A group of MPs from Democratic Bulgaria has tabled amendments to Bulgaria's Electronic Identification Act that would hand every citizen a single digital wallet for their identity documents, their tax affairs and a long list of state services. The proposal, submitted by Bozhidar Bozhanov, Nadezhda Yordanova and colleagues, would bring Bulgarian law into line with the European Union's digital identity framework.
Two things would exist side by side under the draft. Any provider that meets the EU's requirements could build and offer a European digital identity wallet, creating a competitive market. Alongside that, the state would run its own digital identity and electronic services wallet, which the authors say would go beyond the EU minimum and fold in a broader range of public services.
Anyone who has spent a morning at a Bulgarian municipal counter clutching a folder of stamped and re-stamped documents will read the promised list of functions with cautious hope.
What the Wallet Would Actually Do
The authors describe a system meant, in their words, to allow things "to be done from a single place in the hand of every citizen." Under the proposal, a citizen with a wallet could:
- verify their identity when using electronic services in Bulgaria and other EU member states
- apply for administrative services online
- review the personal data that state institutions hold on them
- receive electronic receipts and official correspondence
- pay taxes
- carry digital versions of identity documents, including ID cards and driving licences
That is a broad list, and it is worth being clear about what it is: a set of intentions written into a bill, not a working app you can download this week. Bulgaria already runs an e-government portal and an electronic identification scheme; the e-government guide covers what is actually live today.

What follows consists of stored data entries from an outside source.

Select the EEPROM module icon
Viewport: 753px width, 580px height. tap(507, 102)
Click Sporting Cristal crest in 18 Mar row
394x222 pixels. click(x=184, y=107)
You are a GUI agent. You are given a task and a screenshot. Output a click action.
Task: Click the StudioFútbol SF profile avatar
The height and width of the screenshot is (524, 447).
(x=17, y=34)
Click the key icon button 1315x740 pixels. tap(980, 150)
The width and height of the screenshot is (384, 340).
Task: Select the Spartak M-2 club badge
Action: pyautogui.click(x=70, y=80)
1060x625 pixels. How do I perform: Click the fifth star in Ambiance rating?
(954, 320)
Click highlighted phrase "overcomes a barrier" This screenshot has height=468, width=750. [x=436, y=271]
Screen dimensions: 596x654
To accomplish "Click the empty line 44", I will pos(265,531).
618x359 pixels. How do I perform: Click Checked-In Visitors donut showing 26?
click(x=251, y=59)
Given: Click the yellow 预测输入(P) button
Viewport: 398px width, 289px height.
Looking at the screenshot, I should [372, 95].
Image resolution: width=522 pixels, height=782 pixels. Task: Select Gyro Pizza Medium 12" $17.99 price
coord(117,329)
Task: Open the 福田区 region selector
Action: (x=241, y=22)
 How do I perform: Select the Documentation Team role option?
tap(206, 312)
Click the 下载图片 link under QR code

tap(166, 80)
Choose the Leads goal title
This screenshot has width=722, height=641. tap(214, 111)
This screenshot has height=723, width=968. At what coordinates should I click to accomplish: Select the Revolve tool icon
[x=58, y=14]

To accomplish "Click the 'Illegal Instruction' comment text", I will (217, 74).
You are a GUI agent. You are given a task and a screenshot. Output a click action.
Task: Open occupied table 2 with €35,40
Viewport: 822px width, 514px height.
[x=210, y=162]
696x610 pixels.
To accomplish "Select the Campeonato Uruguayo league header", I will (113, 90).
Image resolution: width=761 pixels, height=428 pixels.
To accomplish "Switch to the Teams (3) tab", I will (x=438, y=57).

The wallet is the next step the EU is pushing everyone towards.
The EU Deadline the Bill Is Racing
The source frames this as Bulgaria choosing to modernise. The context it leaves out is the reason for the timing. The bill is built on Regulation (EU) 2024/1183, the reform known as eIDAS 2.0, which the European Parliament and Council adopted on 11 April 2024.
Under that regulation, every one of the 27 member states must make at least one compliant digital identity wallet available by the end of 2026, and the official EU summary is explicit that it must be offered to "their citizens, residents and businesses." So this is not a Bulgarian flourish. It is Bulgaria doing in mid-2026 what Brussels has set as a legal requirement by December. The same EU rules make the wallet entirely optional for individuals and free to use, points the draft carries across.
What This Means for British Expats
Here is the detail worth watching. The EU regulation the bill implements covers "citizens, residents and businesses," not citizens alone. On paper that scope includes legally resident third-country nationals, which is the category most British expats fall into since Brexit, holding residence status under the Withdrawal Agreement.
The bill's own explanatory memorandum, as reported, talks about "every citizen." Whether Bulgaria's state-run wallet will actually be issued to British and other non-EU residents, or only to Bulgarian citizens, is not spelled out in the proposal as published. That is the single most important thing for a Brit to follow as the amendments go through committee, because the EU framework clearly contemplates residents while the national wording, so far, does not name them.
Either way, the services on the list are ones British expats already wrestle with in person. Filing and paying tax through the NAP, exchanging or renewing a driving licence, registering an address, checking what the state has on file. A working wallet would, in principle, move those off the counter and onto a phone. Our taxes guide explains how tax filing works now, and if you have swapped your UK licence for a Bulgarian one, the driving guide covers the paperwork a digital licence would eventually sit on top of.
None of this is live yet, and there is no sense pre-emptively deleting the document folder. But it is the clearest signal so far of where Bulgarian public services are heading, and of a question the reader has a direct stake in: who, exactly, gets a wallet.
Electronic Signatures and the Centres Being Phased Out
The draft also deals with the fiddly matter of qualified electronic signatures. EU rules say individuals must be able to use a qualified electronic signature free of charge for personal purposes, so the proposal calls for a methodology to work out how the providers offering that service would be compensated.
The authors argue the cost should stay modest. They point out that amendments to the Electronic Government Act back in 2023 already scrapped the mandatory use of a qualified electronic signature for individuals requesting electronic administrative services, so fewer signatures are being handed out in the first place. No specific figure for the compensation bill was disclosed in the proposal.
One structural change comes with it: the bill would eliminate the private electronic identification centres. The lawmakers argue these are no longer necessary under the updated model and should be phased out as part of the wider reform.
For now, it is a set of amendments on the parliamentary table rather than a working service. But with the EU's end-of-2026 deadline fixed, the direction is set. The open questions are the ones that matter to anyone living here: who is issued a wallet, and whether the state's version arrives before Brussels starts counting.